(8) Snow Line
Let us clarify: this book wouldn't garner nearly as high of a Tough-o-Meter rating if it weren't for the ridiculous slew of historical references Hugo throws all over the place. Seriously, this novel is like an encyclopedia of obscure French history.
But fear not: this novel is also a good exercise in letting go. You don't have to understand it every time Victor Hugo makes mentions the Duke of Burgundy. You don't have to know the difference between a Roman and a Gothic arch. You don't have to memorize all of the French monarchs and the years of their reigns. Really, the most you need to know is that most of them were named Louis—and you'd figure that out pretty quickly, anyway. Oh, and you don't need to know Latin either (be grateful for endnotes).

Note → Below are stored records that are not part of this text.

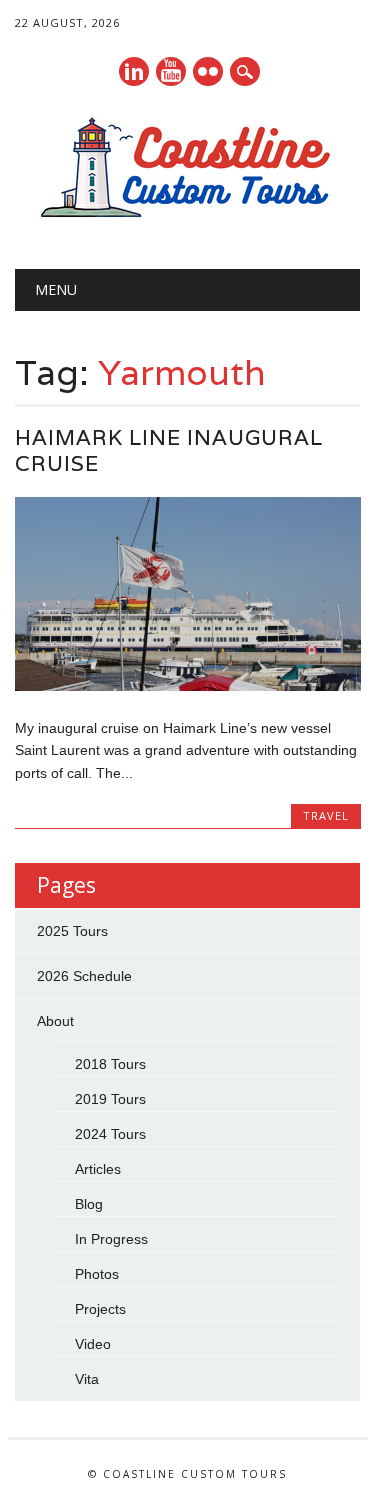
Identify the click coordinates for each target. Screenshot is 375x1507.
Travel (326, 815)
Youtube (171, 71)
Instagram (208, 71)
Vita (87, 1379)
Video (93, 1344)
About (55, 1021)
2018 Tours (110, 1064)
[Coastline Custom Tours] (188, 218)
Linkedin (134, 71)
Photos (97, 1274)
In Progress (111, 1239)
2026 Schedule (84, 976)
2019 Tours (110, 1099)
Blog (89, 1204)
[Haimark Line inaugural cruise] (187, 686)
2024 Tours (110, 1134)
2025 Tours (72, 931)
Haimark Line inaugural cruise (169, 450)
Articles (98, 1169)
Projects (100, 1309)
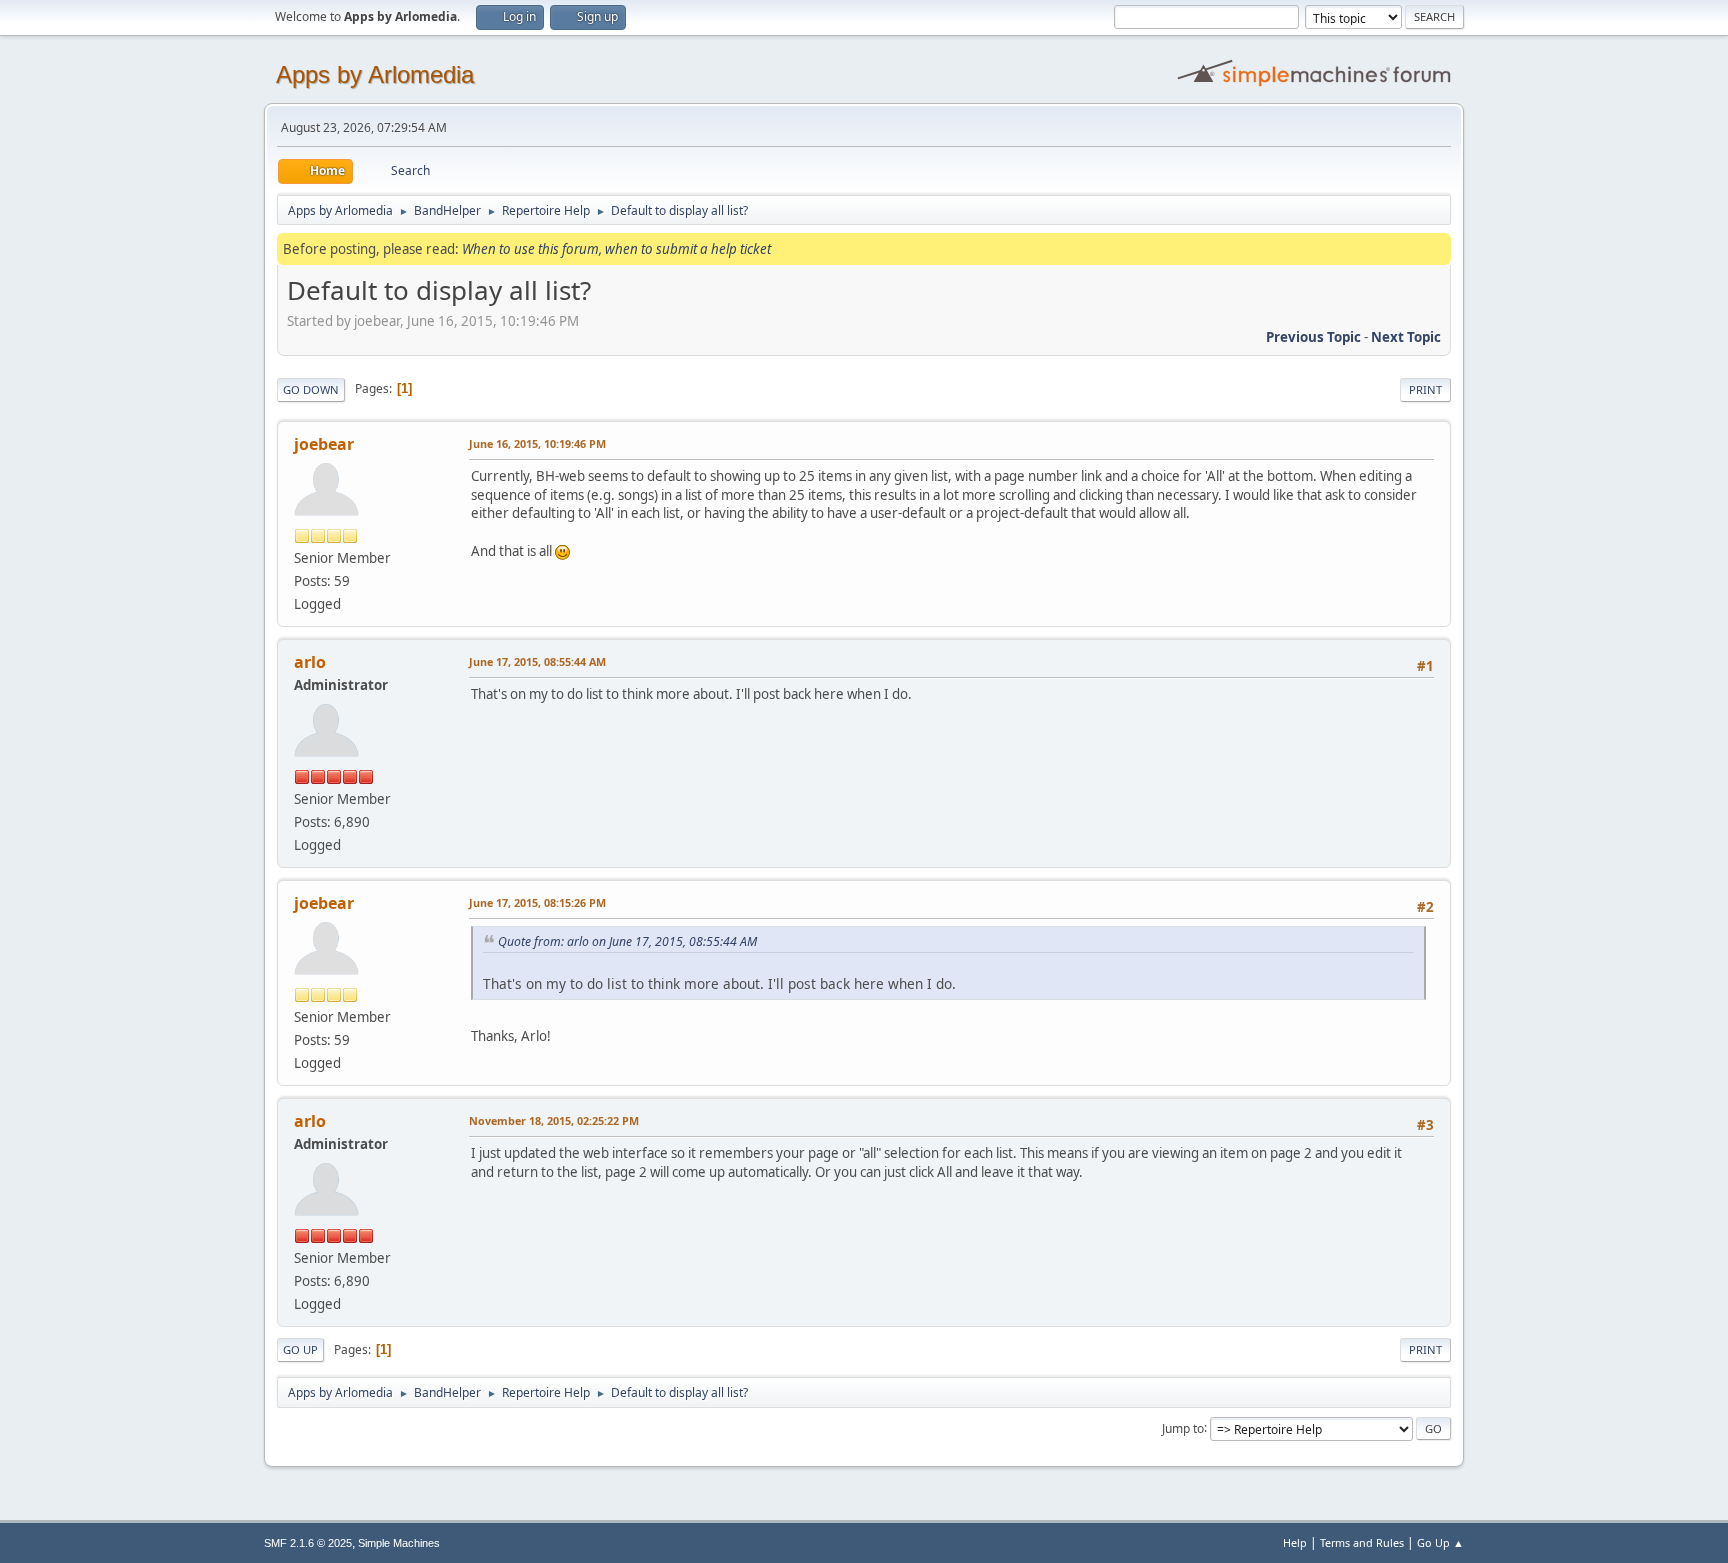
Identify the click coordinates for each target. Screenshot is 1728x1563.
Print (1425, 389)
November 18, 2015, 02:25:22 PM (554, 1120)
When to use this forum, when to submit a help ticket (616, 249)
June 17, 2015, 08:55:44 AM (537, 661)
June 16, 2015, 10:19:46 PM (537, 443)
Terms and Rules (1362, 1542)
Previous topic (1313, 337)
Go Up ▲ (1440, 1542)
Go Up (300, 1349)
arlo (310, 662)
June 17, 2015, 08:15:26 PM (537, 902)
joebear (324, 444)
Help (1295, 1542)
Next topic (1406, 337)
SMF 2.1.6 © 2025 (308, 1543)
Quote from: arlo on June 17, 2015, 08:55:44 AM (627, 941)
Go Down (311, 389)
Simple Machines (399, 1543)
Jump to (1183, 1427)
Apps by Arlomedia (375, 74)
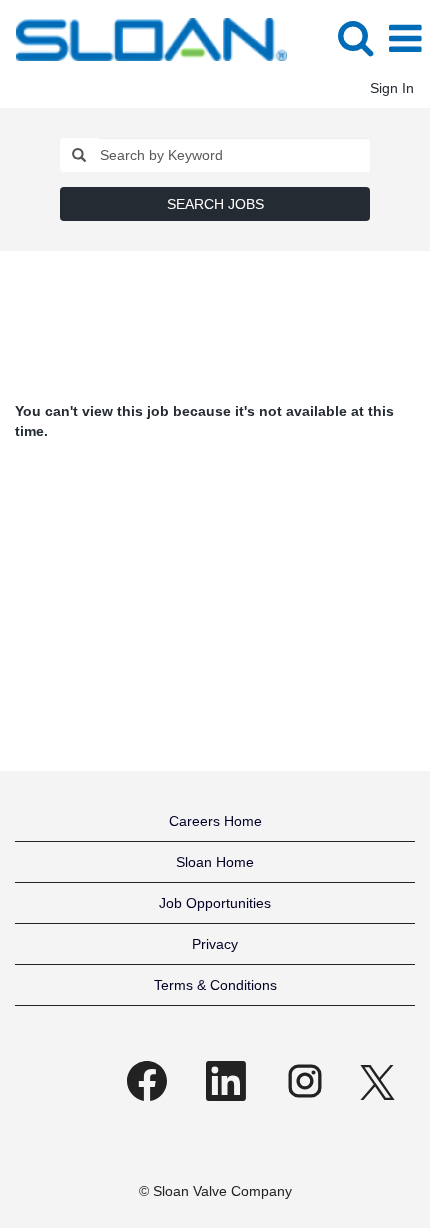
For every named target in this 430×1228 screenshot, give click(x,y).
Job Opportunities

The information overload in this novel might put off a lot of readers, but we're here to power you through it. Don't worry if you don't get why Hugo devotes an entire chapter to one particular square in Paris, or if you don't get how Parisian architecture changed throughout the centuries. There are a ton of other little technicalities that you probably won't be familiar with in this novel, but the point is that if it's important, you'll be able figure it out as you go along.
The plot of the novel and the language Hugo uses to tell it aren't actually that difficult. Sure, it's no cakewalk (whatever that is), but the story moves along pretty quickly and keeps taking bizarre turns. It's kind of a page-turner, the characters are quirky, and there's a so much emotion and comedy and tragedy that you might actually find yourself blitzing through it.